Em substituição, os países anuíram na Rio-92 a um conjunto de princípios conhecidos como a Declaração Autoritativa Não-Vinculante de Princípios para o Consenso Global sobre a Gestão, Conservação e Desenvolvimento Sustentável de todos os Tipos de Florestas e a inclusão na Agenda 21 do Capítulo 11 sobre o combate ao desflorestamento. Os Princípios6 reconhecem o papel vital das florestas na estabilidade dos ecossistemas, confirmam a necessidade de assistência financeira para a gestão sustentável das florestas e reconhecem a importância das comunidades, mulheres e grupos indígenas na sua gestão.

Os Princípios reconhecem o direito soberano e inalienável dos Estados de utilizar, gerir e desenvolver suas florestas de acordo com a necessidade de seu desenvolvimento e o nível de seu desenvolvimento socioeconômico, incluindo a conversão de áreas para uso diverso; e reconhecem também que os recursos florestais e as terras florestadas devem ter uma gestão sustentável que respeite as necessidades sociais, econômicas, ecológicas, culturais e espirituais das presentes e das futuras gerações (Princípios 1(a) e 2 (a) e (b)).

A 3ª Reunião da Comissão das Nações Unidas sobre o Desenvolvimento Sustentável instituiu em 1995 o Painel Intergovernamental sobre Florestas (IPF), substituído em 2000 pelo Fórum Internacional para Florestas (IFF), para rever as iniciativas internacionais sobre florestas, aperfeiçoar sua coordenação e formular políticas em um nível global; é o mais alto corpo internacional em questões florestais e sua missão é “buscar o consenso e propostas coordenadas para ações de suporte à gestão, conservação e desenvolvimento sustentável das florestas”, baseado na Declaração do Rio, nos Princípios sobre as Florestas, no Capítulo 11 da Agenda 21. Seu trabalho resultou em 270 propostas de ações para a gestão de florestas.7

A impossibilidade de acordo entre as nações para a elaboração de um documento vinculante é considerada um fracasso ambiental; mas as negociações internacionais deram forma a um consenso de que o manejo sustentável das florestas deve ser o objetivo da política florestal, um dos meios mais relevantes para reduzir ou eliminar a perda florestal. Ao lado do esforço global para o manejo das florestas, outros acordos envolvendo o mercado mundial de madeira, a certificação da madeira exportada e a importância dos povos indígenas e da comunidade foram objeto de discussão. Voltaremos ao tema.

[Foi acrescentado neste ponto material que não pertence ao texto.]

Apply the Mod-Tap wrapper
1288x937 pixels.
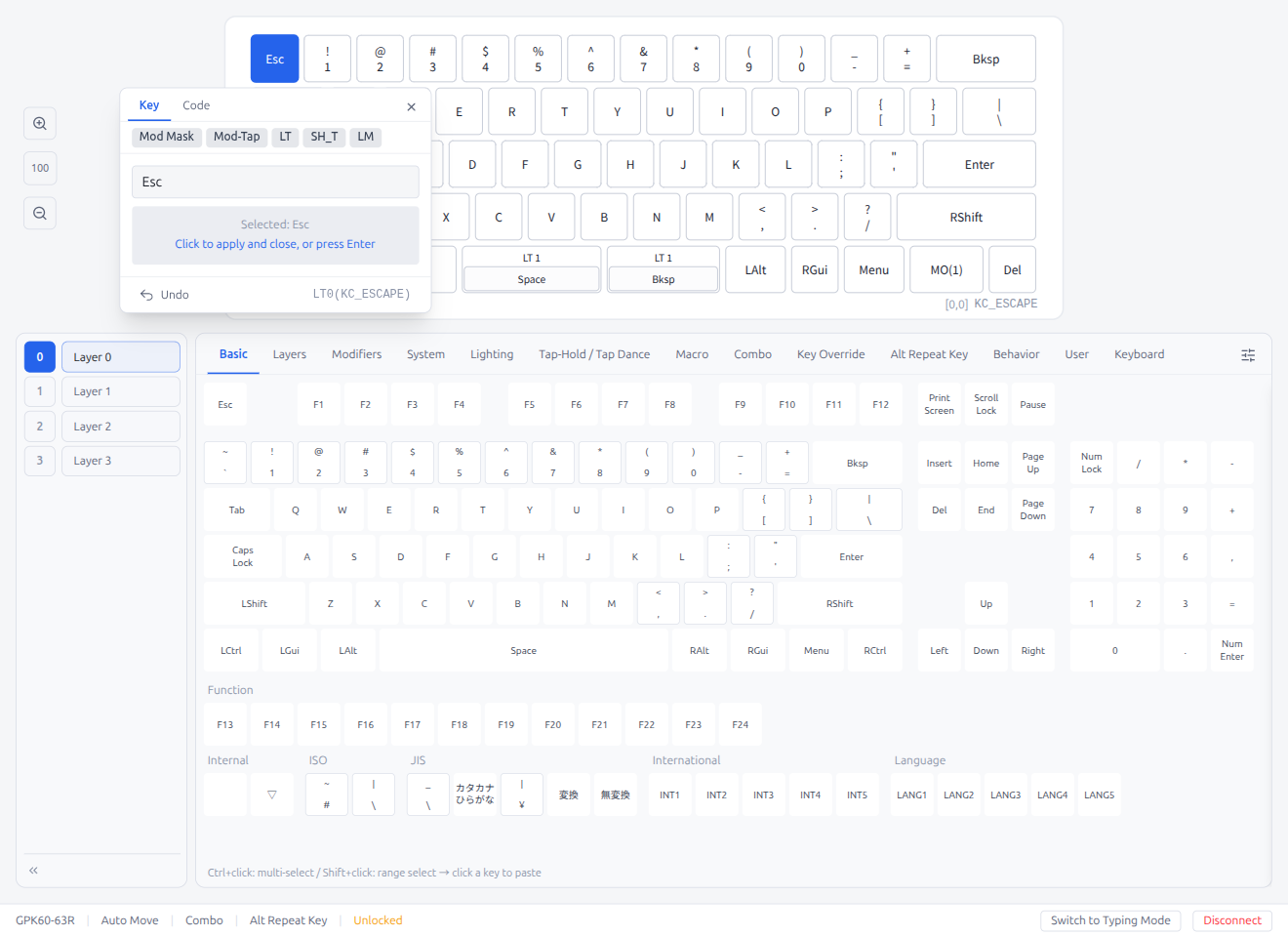pyautogui.click(x=236, y=137)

1 ConJur – Abundância natural não transforma "bens comuns" em inesgotáveis

2 ConJur – A lei do mar, a obrigação de proteção e o direito de exploração

3 ConJur – A declaração dos juízes sobre a justiça das águas (parte 2)

4 Rússia, Canadá e Estados Unidos da América abrigam 70% das florestas temperadas e boreais. De acordo com a FAO – Food and Agricultural Organization, não se nota declínio significativo; mas as estatísticas podem ocultar, ou não demonstrar, um aumento de florestas comerciais ou industriais e monoculturas, com redução da biodiversidade e redução ou perda de sua função econssistêmica. In DAVID HUNTER, JAMES SALZMAN e DURWOOK ZAELK, ‘International Environmental Law and Policy’, University Casebook Series, Foundation Press, 1998, Nova Iorque, pág. 1109, de onde extraída parte deste artigo.

5 DAVID HUNTER, citado, pág. 1117.

6 Sua última versão foi aprovada pela Assembleia Geral das Nações Unidas em 17-12-2007 e pode ser vista em UNITED, acesso em 12-3-2022.